Me virei para eles, todos em silêncio, alguns balançavam a cabeça lentamente em afirmação, o que me dava a certeza de que tinham entendido e aprovavam.

- Esse é o Falcão, sangue do meu sangue e que me apunhalou pelas costas. Ele era um traidor, não só para mim, ele traiu cada um de vocês, cada um dessa comunidade. Eu não vou caçar os que o apoiaram contra mim, vocês têm meu perdão. Nossa luta, essa noite, é contra algo maior.

- A gente tá contigo, chefe. Seja o que for – um dos mais novos se adiantou.

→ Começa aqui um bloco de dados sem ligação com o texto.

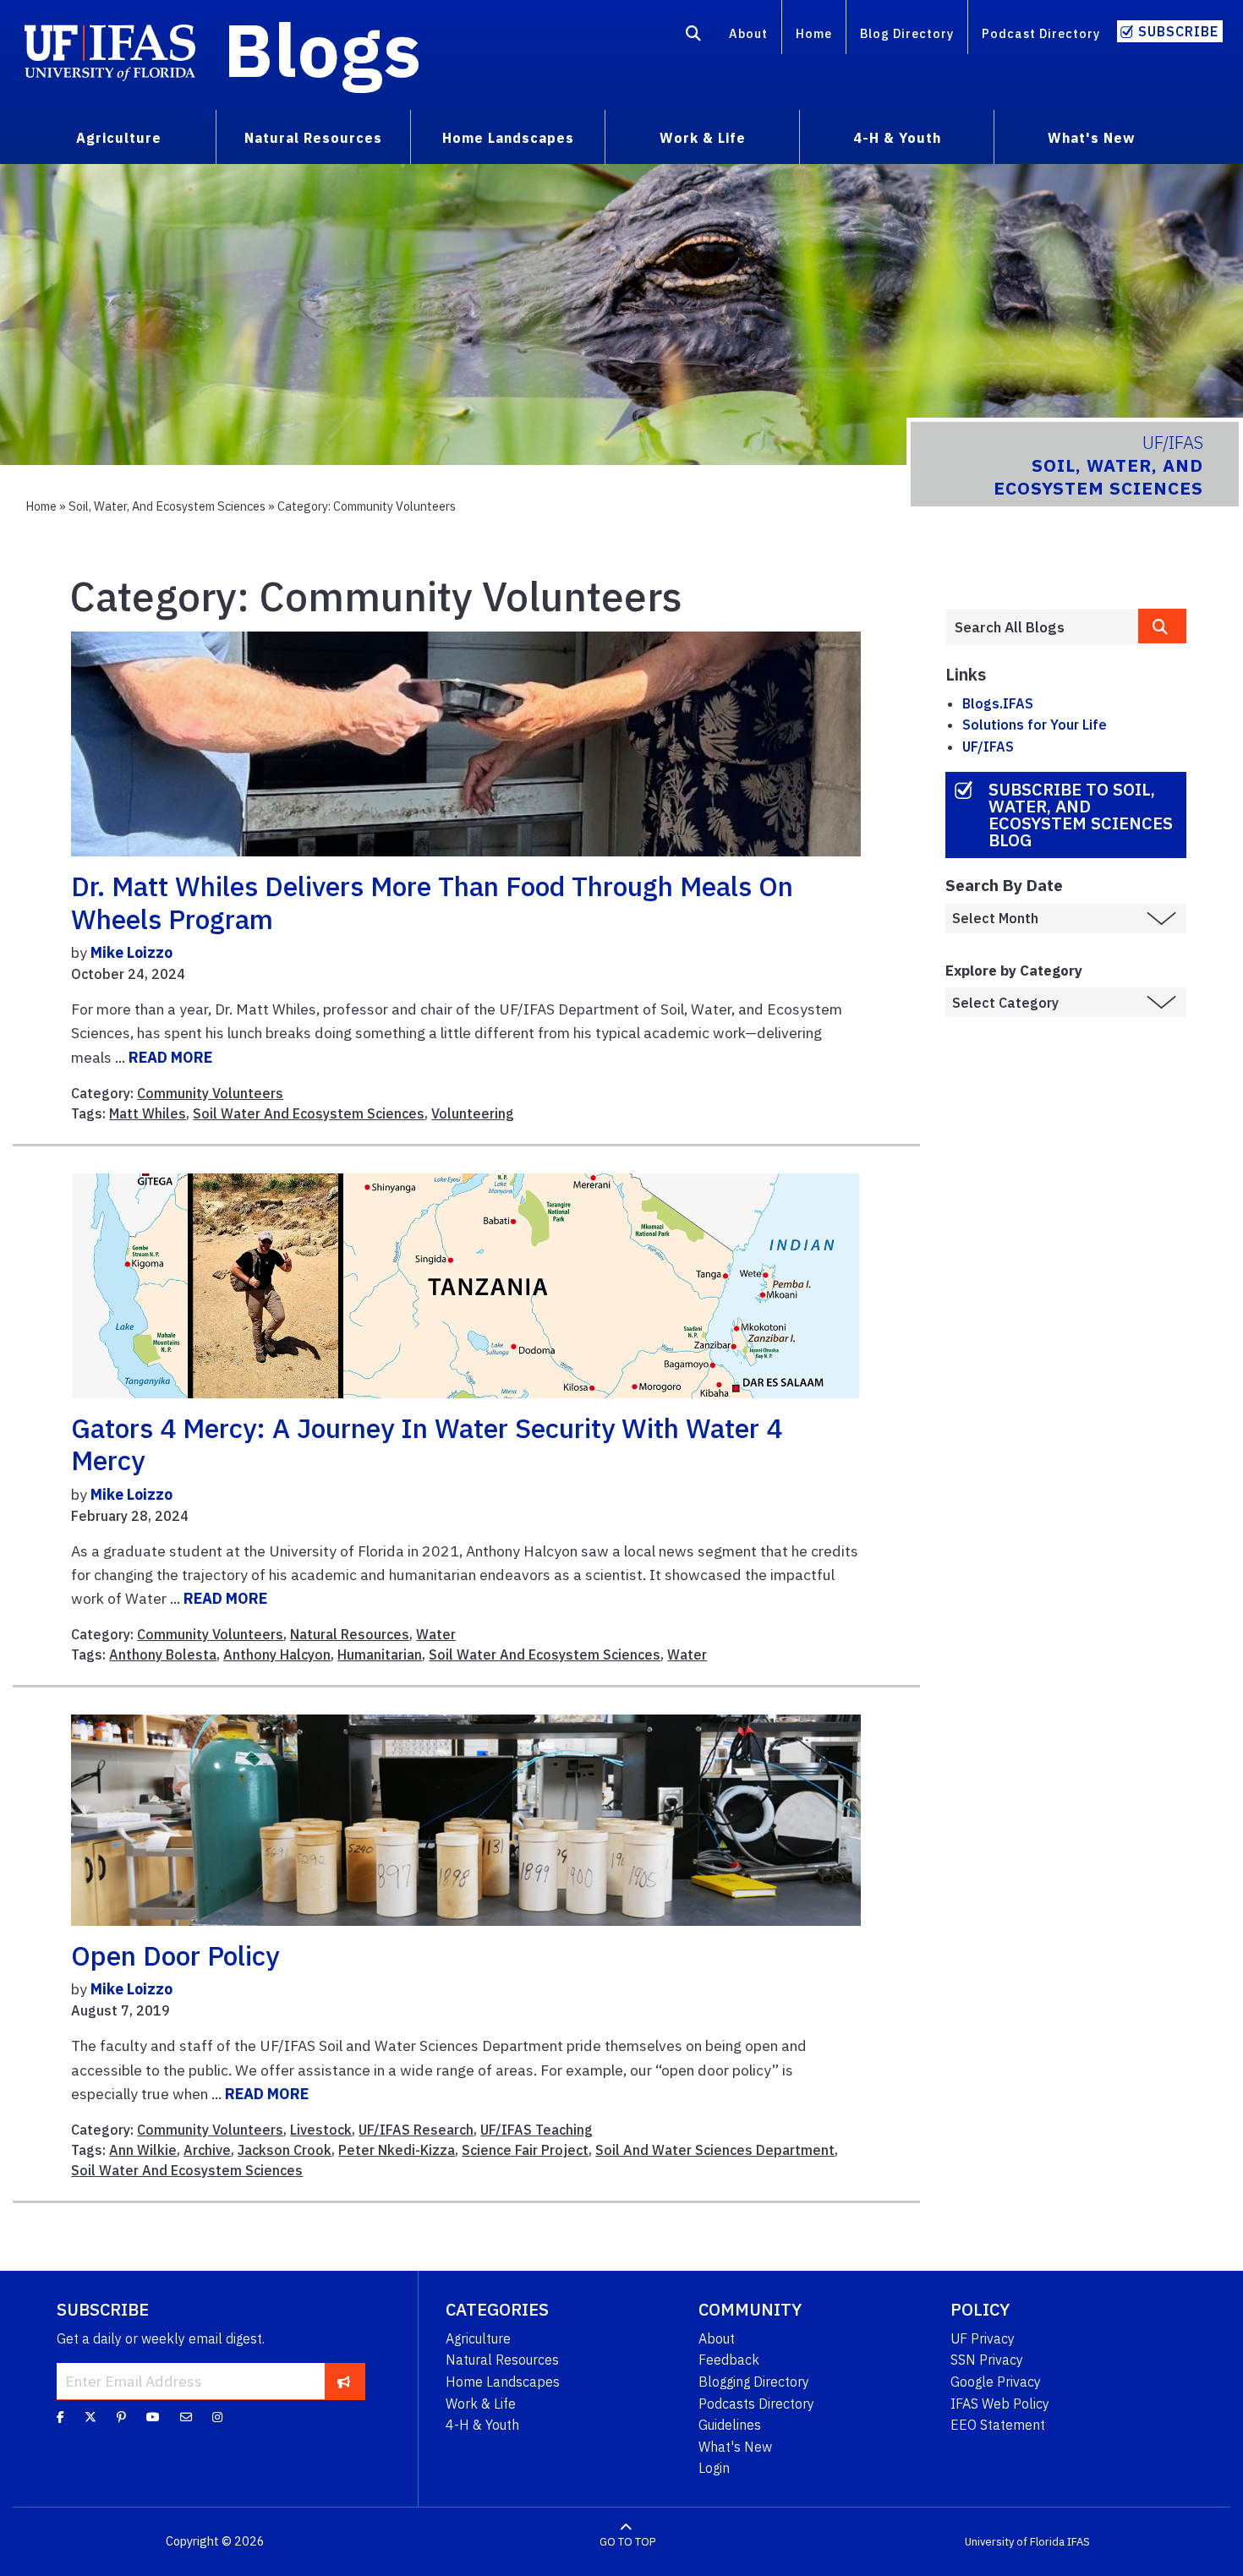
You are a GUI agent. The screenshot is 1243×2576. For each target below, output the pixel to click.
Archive (207, 2149)
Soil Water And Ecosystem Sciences (308, 1113)
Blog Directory (907, 33)
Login (714, 2467)
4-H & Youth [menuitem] (897, 137)
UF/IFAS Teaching (536, 2129)
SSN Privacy (986, 2359)
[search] (1162, 626)
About (748, 33)
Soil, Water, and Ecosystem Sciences (167, 506)
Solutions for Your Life (1034, 724)
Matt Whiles (147, 1113)
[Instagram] (217, 2417)
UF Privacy (982, 2338)
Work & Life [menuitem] (703, 137)
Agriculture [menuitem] (119, 137)
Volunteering (472, 1113)
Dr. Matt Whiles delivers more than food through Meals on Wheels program (432, 902)
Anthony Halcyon (277, 1654)
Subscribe (1178, 31)
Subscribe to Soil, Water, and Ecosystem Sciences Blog (1080, 814)
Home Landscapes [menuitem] (508, 137)
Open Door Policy (175, 1955)
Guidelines (729, 2424)
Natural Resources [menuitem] (313, 137)
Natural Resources (349, 1634)
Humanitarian (379, 1654)
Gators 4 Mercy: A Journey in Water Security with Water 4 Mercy (426, 1444)
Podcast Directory (1041, 33)
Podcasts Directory (756, 2403)
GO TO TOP (627, 2542)
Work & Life (481, 2403)
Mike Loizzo (131, 952)
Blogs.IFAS (997, 703)
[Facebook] (60, 2417)
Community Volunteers (210, 1093)
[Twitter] (90, 2417)
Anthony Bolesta (162, 1654)
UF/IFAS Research (416, 2129)
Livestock (321, 2129)
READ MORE (170, 1057)
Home (814, 33)
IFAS (1078, 2542)
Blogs (322, 49)
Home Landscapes (503, 2381)
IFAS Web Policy (999, 2403)
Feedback (728, 2359)
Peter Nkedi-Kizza (396, 2149)
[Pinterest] (121, 2417)
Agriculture (478, 2338)
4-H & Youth (482, 2424)
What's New (735, 2446)
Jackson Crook (284, 2149)
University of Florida (1015, 2542)
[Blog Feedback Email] (186, 2417)
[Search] (693, 36)
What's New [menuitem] (1091, 137)
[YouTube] (153, 2417)
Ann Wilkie (143, 2149)
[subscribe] (344, 2380)
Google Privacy (995, 2381)
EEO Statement (997, 2424)
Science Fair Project (525, 2149)
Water (436, 1634)
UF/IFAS (988, 746)
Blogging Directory (753, 2381)
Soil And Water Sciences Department (715, 2149)
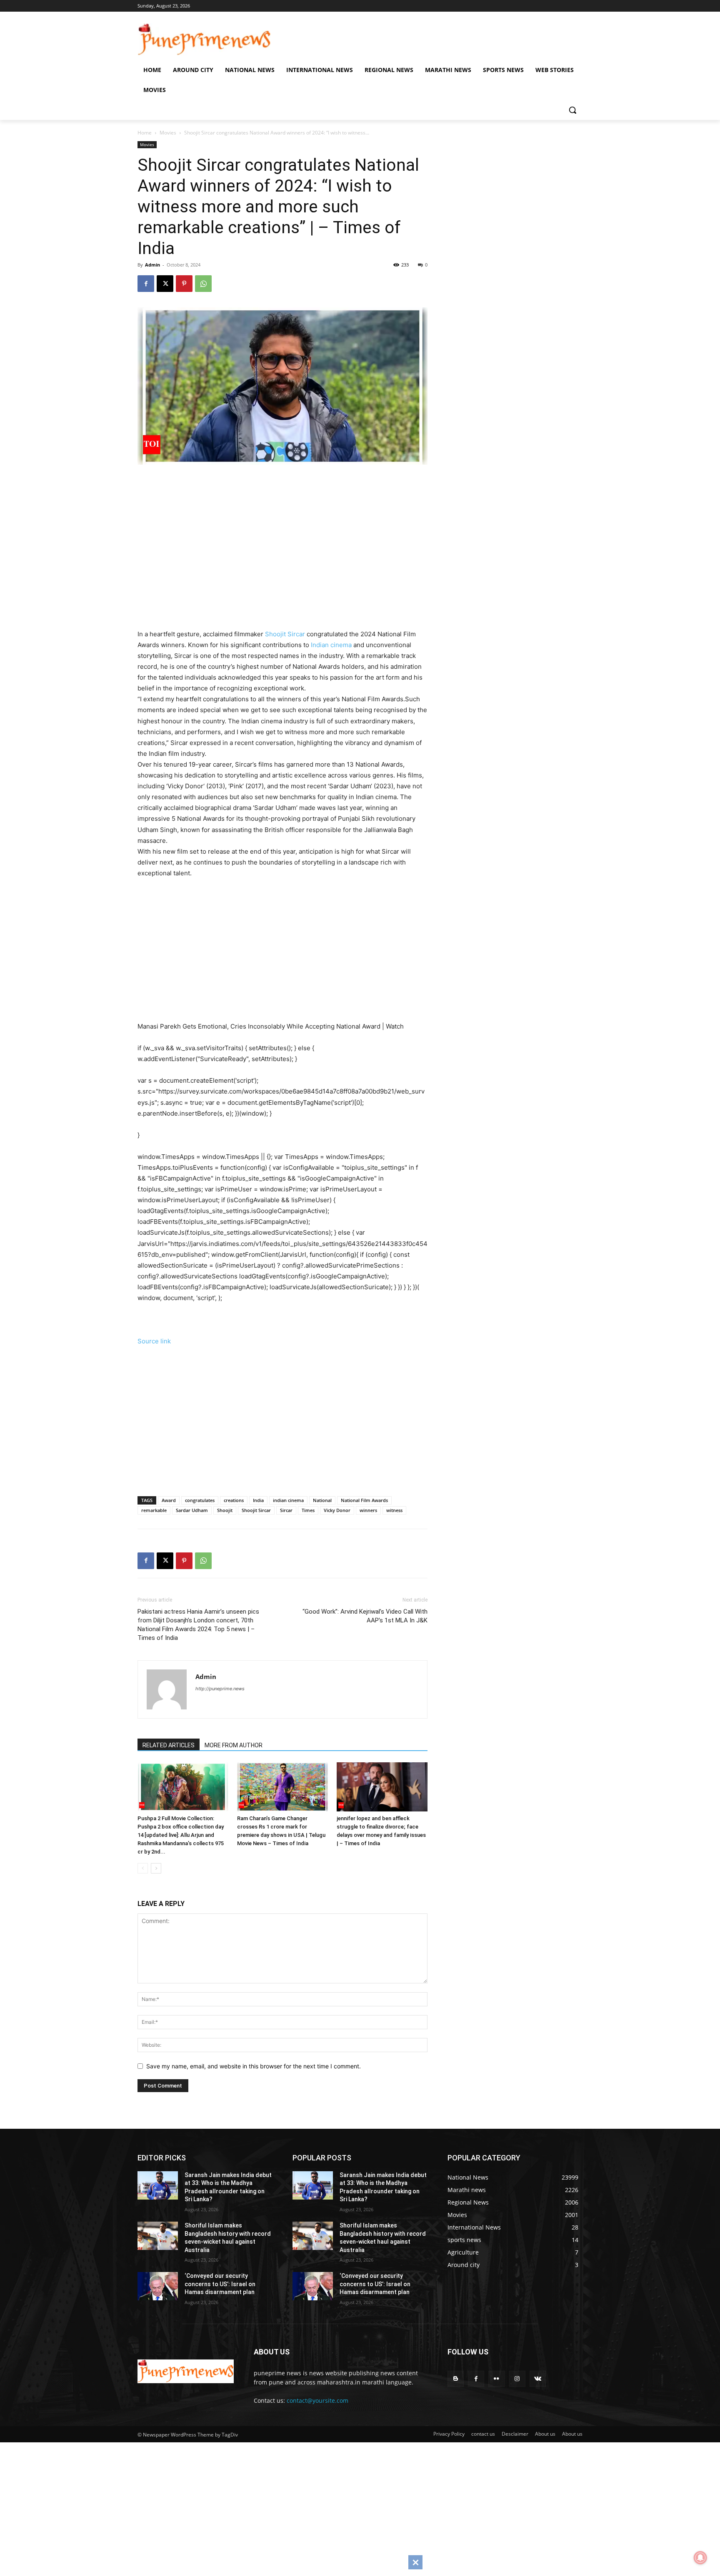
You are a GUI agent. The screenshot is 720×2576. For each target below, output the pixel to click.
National (322, 1500)
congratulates (200, 1500)
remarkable (154, 1510)
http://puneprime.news (220, 1689)
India (258, 1500)
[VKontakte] (538, 2379)
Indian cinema (331, 645)
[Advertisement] (294, 559)
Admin (152, 265)
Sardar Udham (192, 1510)
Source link (154, 1341)
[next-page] (156, 1868)
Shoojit (224, 1510)
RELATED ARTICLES (168, 1745)
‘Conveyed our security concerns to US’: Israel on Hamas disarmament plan (220, 2283)
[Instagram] (517, 2379)
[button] (572, 110)
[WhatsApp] (203, 283)
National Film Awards (364, 1500)
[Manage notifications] (700, 2557)
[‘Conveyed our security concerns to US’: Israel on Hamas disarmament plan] (158, 2286)
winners (368, 1510)
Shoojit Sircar (285, 634)
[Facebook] (146, 283)
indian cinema (288, 1500)
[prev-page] (143, 1868)
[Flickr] (496, 2379)
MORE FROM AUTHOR (233, 1745)
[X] (165, 283)
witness (394, 1510)
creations (234, 1500)
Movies (168, 132)
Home (145, 132)
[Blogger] (456, 2379)
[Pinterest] (184, 283)
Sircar (286, 1510)
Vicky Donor (337, 1510)
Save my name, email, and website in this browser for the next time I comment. (253, 2066)
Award (169, 1500)
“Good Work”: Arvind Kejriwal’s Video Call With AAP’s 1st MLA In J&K (365, 1616)
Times (308, 1510)
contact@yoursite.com (317, 2400)
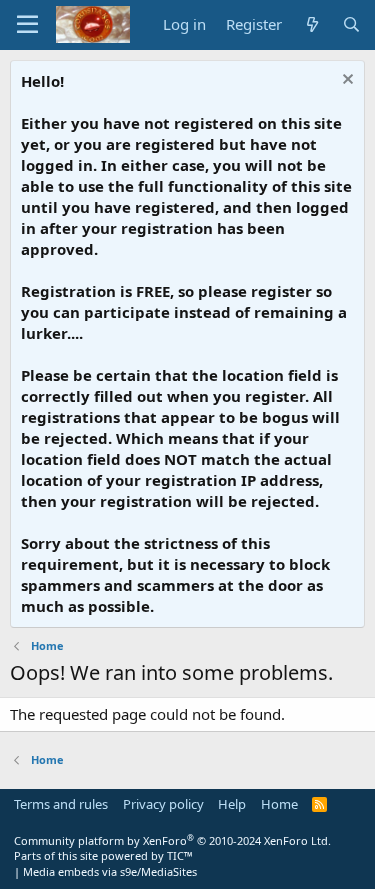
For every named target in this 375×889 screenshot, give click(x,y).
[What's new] (311, 24)
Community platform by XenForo (172, 840)
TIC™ (180, 855)
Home (279, 804)
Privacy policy (163, 804)
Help (232, 804)
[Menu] (27, 25)
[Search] (351, 24)
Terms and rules (61, 804)
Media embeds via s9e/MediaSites (110, 871)
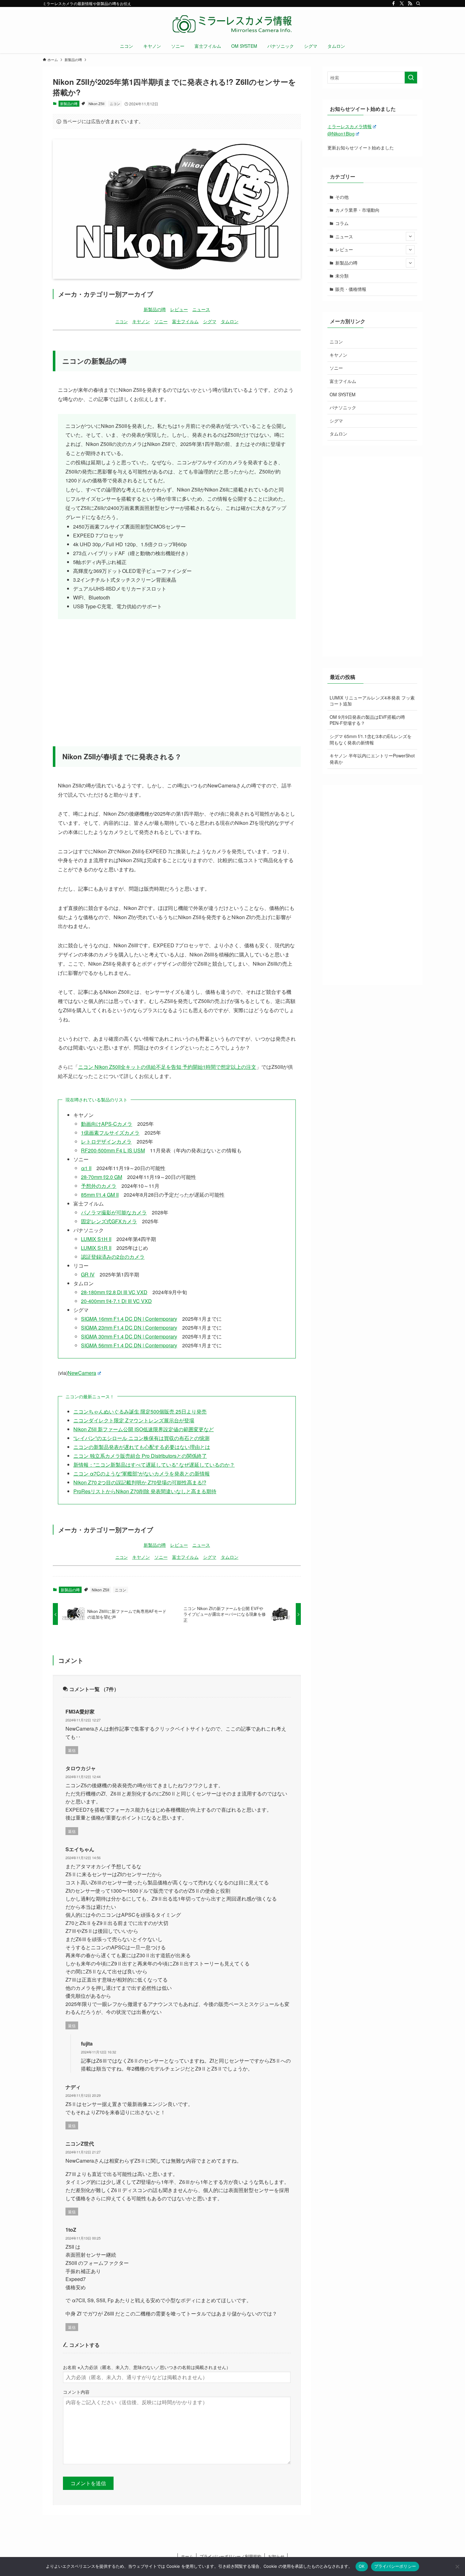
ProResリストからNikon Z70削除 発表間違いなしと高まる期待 (144, 1491)
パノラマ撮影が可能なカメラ (114, 1212)
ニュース (201, 309)
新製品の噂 (69, 103)
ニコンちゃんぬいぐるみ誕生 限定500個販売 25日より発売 (140, 1411)
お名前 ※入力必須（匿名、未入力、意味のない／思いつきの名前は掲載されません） (147, 2367)
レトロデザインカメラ (106, 1141)
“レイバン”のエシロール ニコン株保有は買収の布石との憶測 (141, 1438)
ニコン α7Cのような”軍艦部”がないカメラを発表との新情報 (141, 1473)
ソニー (161, 321)
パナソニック (343, 407)
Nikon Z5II (96, 103)
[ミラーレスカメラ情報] (232, 24)
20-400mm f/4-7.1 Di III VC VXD (116, 1301)
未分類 (342, 276)
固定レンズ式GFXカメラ (109, 1221)
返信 (72, 1750)
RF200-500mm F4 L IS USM (113, 1150)
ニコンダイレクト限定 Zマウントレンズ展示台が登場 (133, 1420)
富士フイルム (185, 321)
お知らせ (276, 2556)
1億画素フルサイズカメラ (110, 1132)
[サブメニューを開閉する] (410, 236)
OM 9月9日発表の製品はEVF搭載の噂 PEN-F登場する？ (367, 720)
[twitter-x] (402, 3)
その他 (342, 197)
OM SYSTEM (343, 394)
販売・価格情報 (350, 289)
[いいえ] (457, 2566)
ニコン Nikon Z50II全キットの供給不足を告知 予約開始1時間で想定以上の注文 (167, 1066)
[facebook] (393, 3)
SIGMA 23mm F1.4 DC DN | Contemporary (129, 1327)
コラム (342, 223)
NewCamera (82, 1372)
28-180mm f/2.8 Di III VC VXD (114, 1292)
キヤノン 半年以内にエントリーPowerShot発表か (372, 758)
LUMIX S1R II (96, 1247)
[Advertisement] (177, 673)
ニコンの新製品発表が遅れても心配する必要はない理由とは (141, 1447)
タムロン (230, 321)
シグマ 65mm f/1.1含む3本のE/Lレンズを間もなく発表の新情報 (371, 739)
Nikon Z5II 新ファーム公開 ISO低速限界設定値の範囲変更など (143, 1429)
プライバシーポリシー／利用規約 (230, 2556)
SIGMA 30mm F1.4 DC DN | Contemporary (129, 1336)
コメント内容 (76, 2391)
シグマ (209, 321)
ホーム (187, 2556)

Eu me orgulhava daqueles homens, deixando suas casas e famílias para servir ao morro. A única pergunta era: eles estavam prontos para o que viria a seguir?

-- Hoje tem baile na sete, quero todo mundo lá, avisa que tá proibido subir. Não precisamos de ninguém de fora hoje e todos os meninos armados até os dentes – olhei para o corpo sem vida de Alisson no chão, decidido a não dar paz a ele tão cedo – e quero ele lá.

Dei as costas para eles, sem o medo de ser atingido por trás, não fui para casa depois disso, Agatha e Ceci precisavam descansar e quanto menos elas soubessem o que eu estava fazendo melhor,

Peguei carona com um dos rapazes e desci até a casa de Mané, geralmente onde recolhíamos armas e esse tipo de coisa, tomei um banho e me troquei, percebendo marcas no meu corpo que não estavam ali antes e eu não lembrava de ter feito, provavelmente no tiroteio com a adrenalina nas alturas.

Dei uma última olhada na cicatriz que ficou com o tiro de raspão que levei semanas antes. Um desfalque no meu braço fechado de tatuagens.

Eu já ouvia a música de onde eu estava, alta e estridente, era minha hora de aparecer, segui pelas vielas a pé, as meninas saindo de casa vestindo quase nada, maquiadas, cheirosas, buscando a diversão que não viria. No baile, alguém colocou uma cerveja na minha mão.

Era uma dessas coisas que esquecemos que existe até alguém nos oferecer, foi nostálgico, como se eu não bebesse a anos, molhei a garganta virando a garrafa toda de uma vez.

Subi no degrau que servia como um palanque, estendi a mão e um dos rapazes me deu um megafone, era ridículo, mas necessário, a música parou, uma vaia se estendeu ao longo do baile, centenas de pessoas reclamando até me verem parado no lugar mais alto, o barulho foi cessando até ser apenas um burburinho apreensivo.